Ich bekomme jedoch eine Exception ausgepsuckt, dass dieses Verzeichnis nicht existiert . 

Ich Frage mich nun, ob das generell nicht geht wenn das Projekt auch nicht fest auf nem Server angelegt ist oder ich lediglich etwas nicht beachtet habe.

Gruß
maikel


----------



## maki (18. Mrz 2009)

>> Ich lade Dateien in meinem Webprojekt hoch und möchte die gerne innerhalb des Webprojektes in einem vordefinierten Verzeichnis abspeichern.
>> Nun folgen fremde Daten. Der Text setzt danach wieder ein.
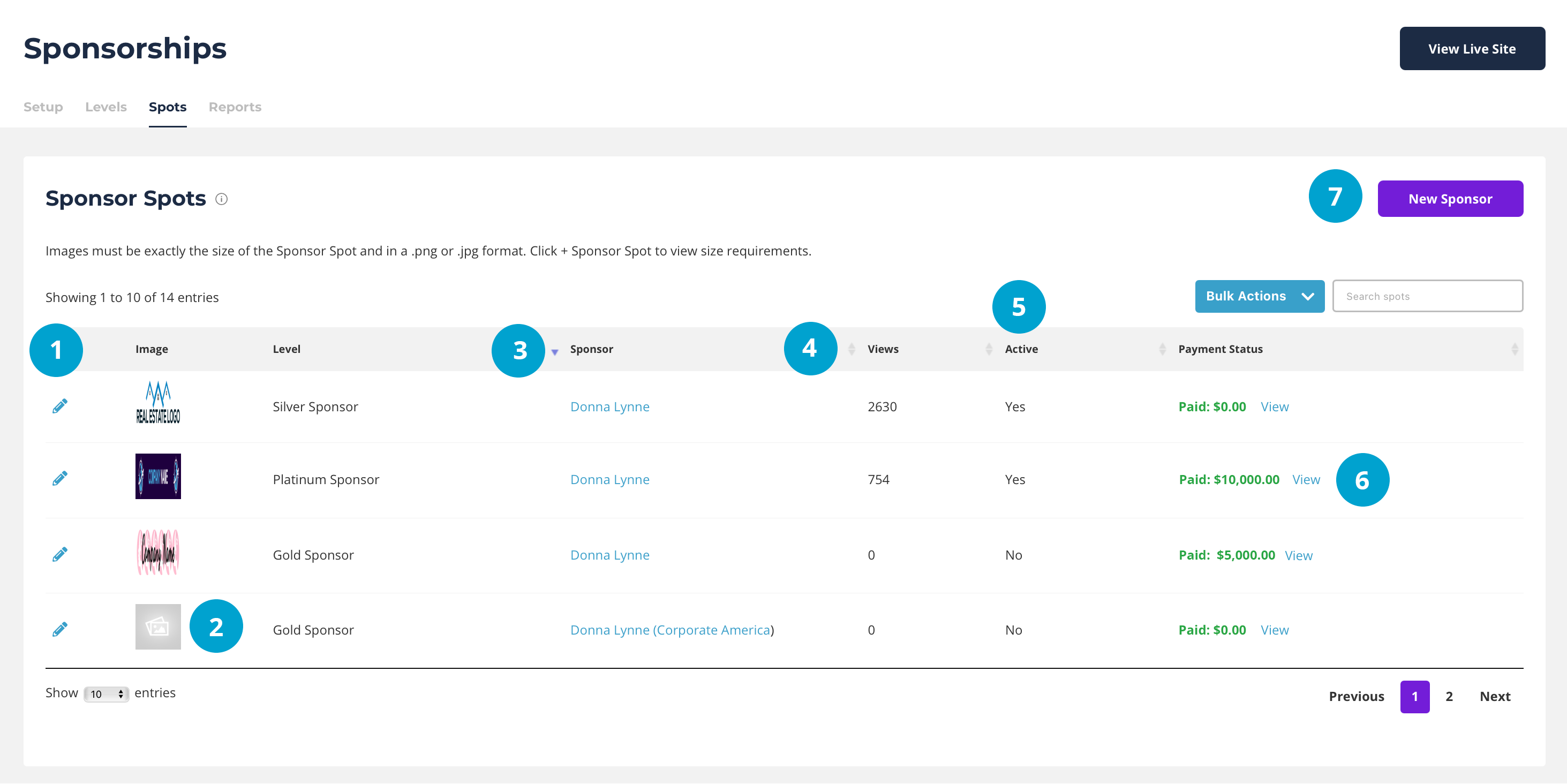Edit the Corporate America sponsor spot
Viewport: 1567px width, 784px height.
pyautogui.click(x=59, y=630)
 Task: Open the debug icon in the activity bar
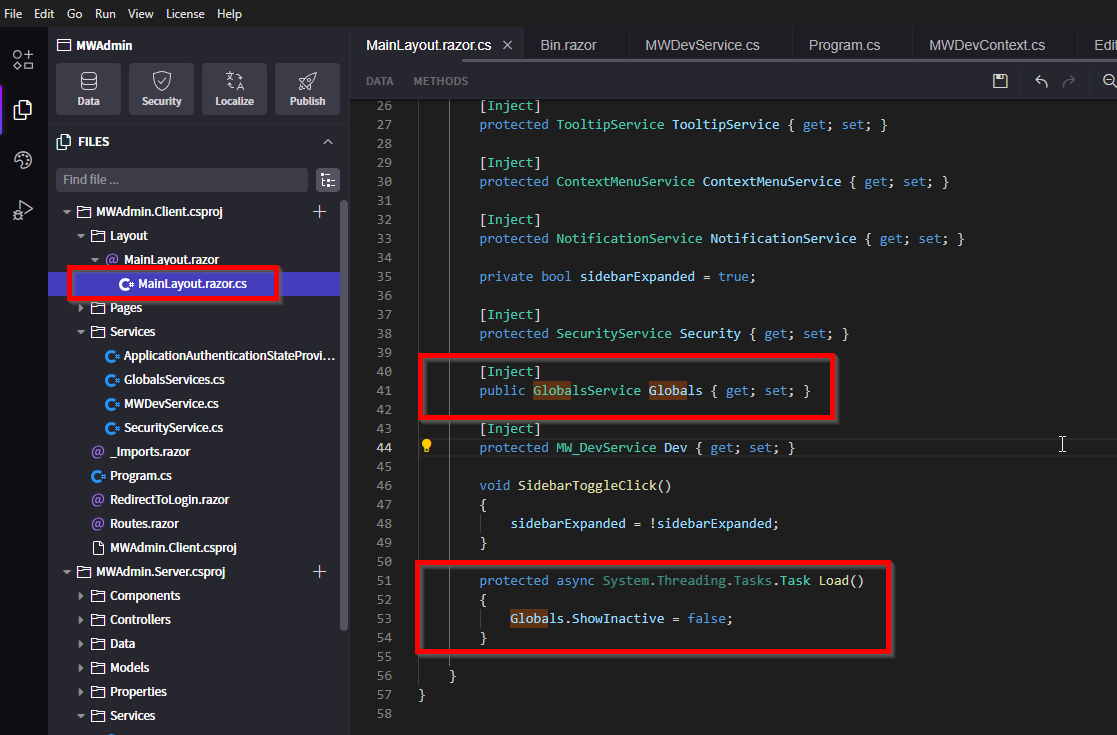[x=22, y=210]
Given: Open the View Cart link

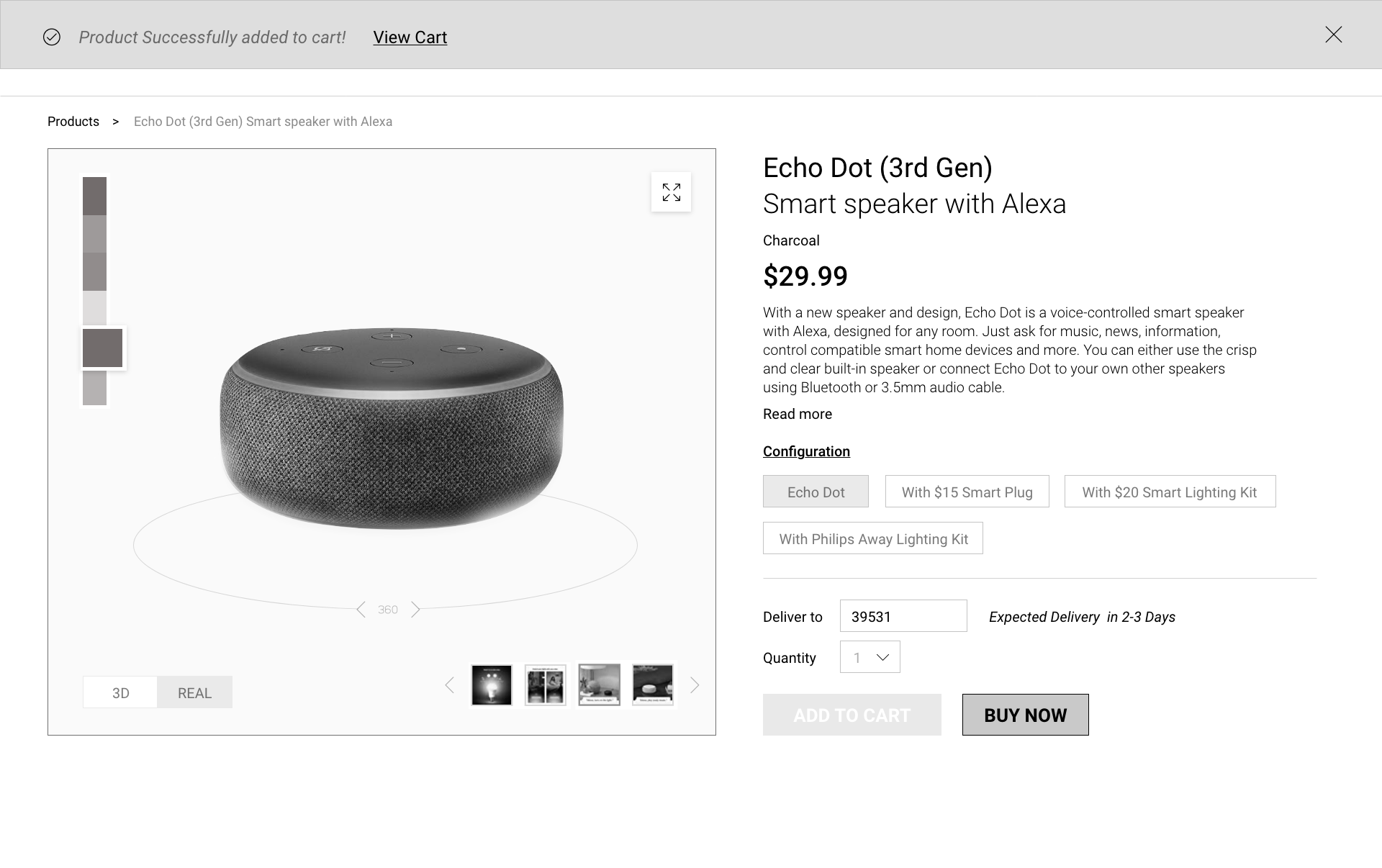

Sehr schlechte Idee, speichere Dateien ausserhalb der WebApp.


----------



## airliner (18. Mrz 2009)

Wieso willst du denn innerhalb des WebApp das abspeichern?
Damit blähst du das Ganze doch nur auf und wenn du 'ne neue Version deploysd sind die daten entweder futsch oder du musst alles per hand rüberkopieren und ggf anpassen.


----------



## maki (18. Mrz 2009)

airliner hat gesagt.:


> Wieso willst du denn innerhalb des WebApp das abspeichern?
> Damit blähst du das Ganze doch nur auf und wenn du 'ne neue Version deploysd sind die daten entweder futsch oder du musst alles per hand rüberkopieren und ggf anpassen.


.. und bei machen Servletcontainern (zB. die Tomcat version beim JBoss) gibt es gar kein Verzeichniss für die WebApp...


----------



## maikelb (19. Mrz 2009)

OK. Meine eigentliche Frage wurde nicht beantwortet aber dafür weis ich jetzt, wie ich die Bilder demnächst speichern sollte.


----------